0
votes

I'm running into an issue when using Go's http client to download a zip or tar.gz file from Github. I get a 403 with the message "Your access to this site has been restricted".

Curl works fine though.

I am running this in an EC2 instance on AWS in the us-west-2 region. In particular,

Ubuntu Server 16.04 LTS (HVM), SSD Volume Type - ami-0807918df10edc141 (64-bit x86) / ami-0c75fb2e6a6be38f6 (64-bit Arm)

Info

Sample code to reproduce:

package main

import (
    "fmt"
    "io/ioutil"
    "net/http"
)

func main() {
    endpoint := "https://github.com/kubeflow/manifests/archive/v1.0.2.tar.gz"

    // or https://api.github.com/repos/kubeflow/manifests/zipball/v0.12.0

    // Get the data
    resp, err := http.Get(endpoint)
    if err != nil {
        fmt.Printf("[error] %v", err)
        return
    }
    defer resp.Body.Close()

    respData, err := ioutil.ReadAll(resp.Body)
    if err != nil {
        fmt.Printf("[error] %v", err)
        return
    }

    // Returns a 403 and html error page
    fmt.Printf("Resp:\n%v\n", string(respData))
}

Note: the above works fine on my local machine, it just seems to stop in the aws instance.

Thanks!

1
403 error is forbidden access, maybe you must send OAuth header or some thing like this to verify your access. see en.wikipedia.org/wiki/HTTP_403ttrasn
Cant reproduce, have success request.Зелёный
Anonymous access is subject to rate limiting. Use the API for programmatic access, not the web frontend. A Go library is available.Peter
@Peter I tried changing it to api.github.com/repos/kubeflow/manifests/zipball/v0.12.0 and I got the same error.Vafilor
Yeah but did you authenticate with an Authorization: token <value> header? developer.github.com/v3/#authenticationevilSnobu

1 Answers

2
votes

That particular error message means that GitHub is restricting you because you're making requests that match a pattern of abuse that's ongoing. GitHub is blocking this pattern because it causes availability concerns for other users.
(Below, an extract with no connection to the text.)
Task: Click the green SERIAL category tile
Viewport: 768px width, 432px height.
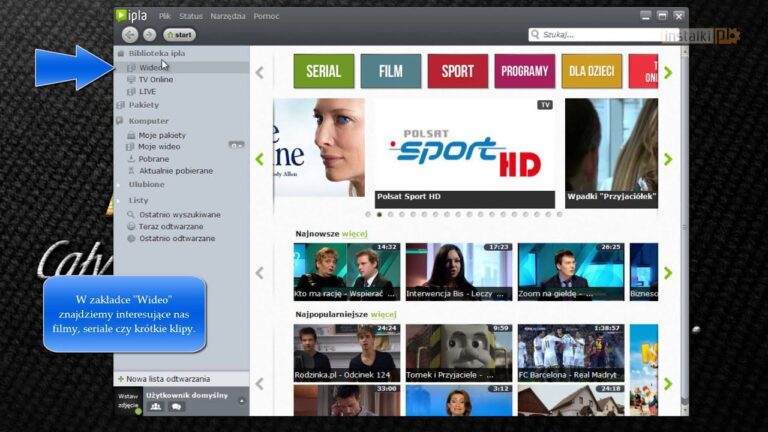Action: point(322,71)
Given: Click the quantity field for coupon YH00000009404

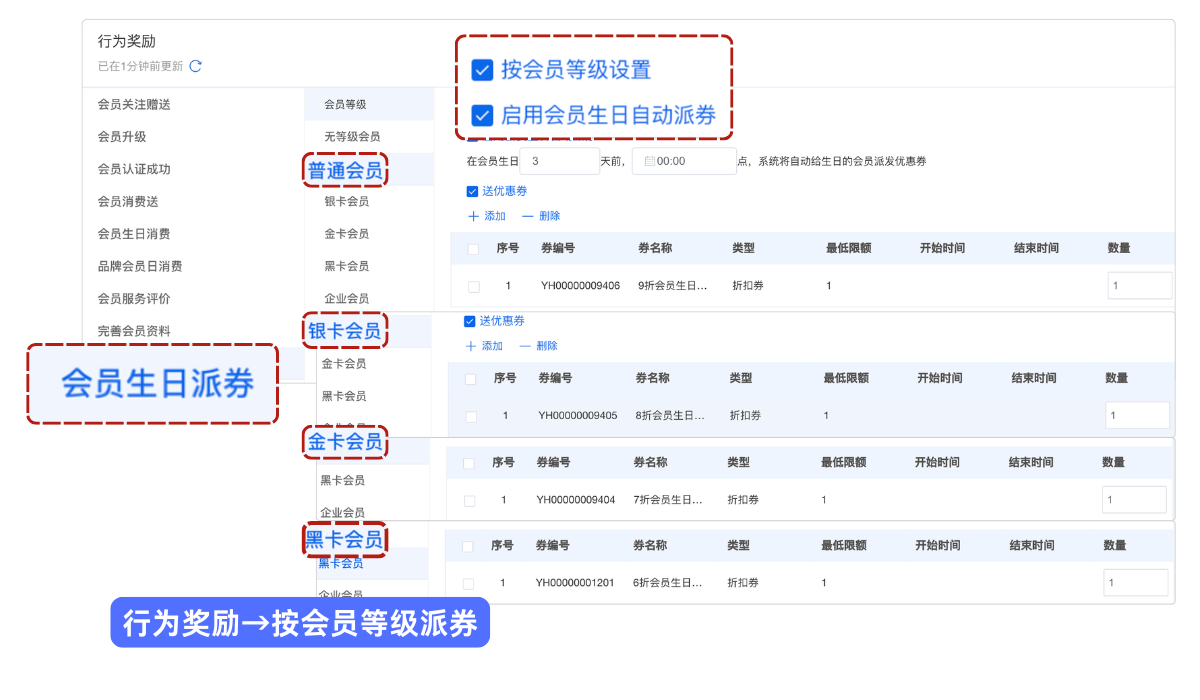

You should always make your program use a custom User-Agent header because that distinguishes your actions from other people's. (After all, lots of people use Go.) You should acquire the URLs you're using via the API, not via github.com directly. You should also authenticate when possible (e.g., with a token), because GitHub will give authenticated requests higher limits, and if you cause a problem, GitHub can reach out to you. Finally, you should implement appropriate rate-limiting and throttling so that you don't make too many requests and back off or stop completely if you get a 403, 429, or 5xx error.

If you need to download many archives for the same repository, clone it and use git archive, which is far more efficient. Caching data instead of requesting it multiple times is also recommended.

If you do all of these things, you'll probably find that your requests work.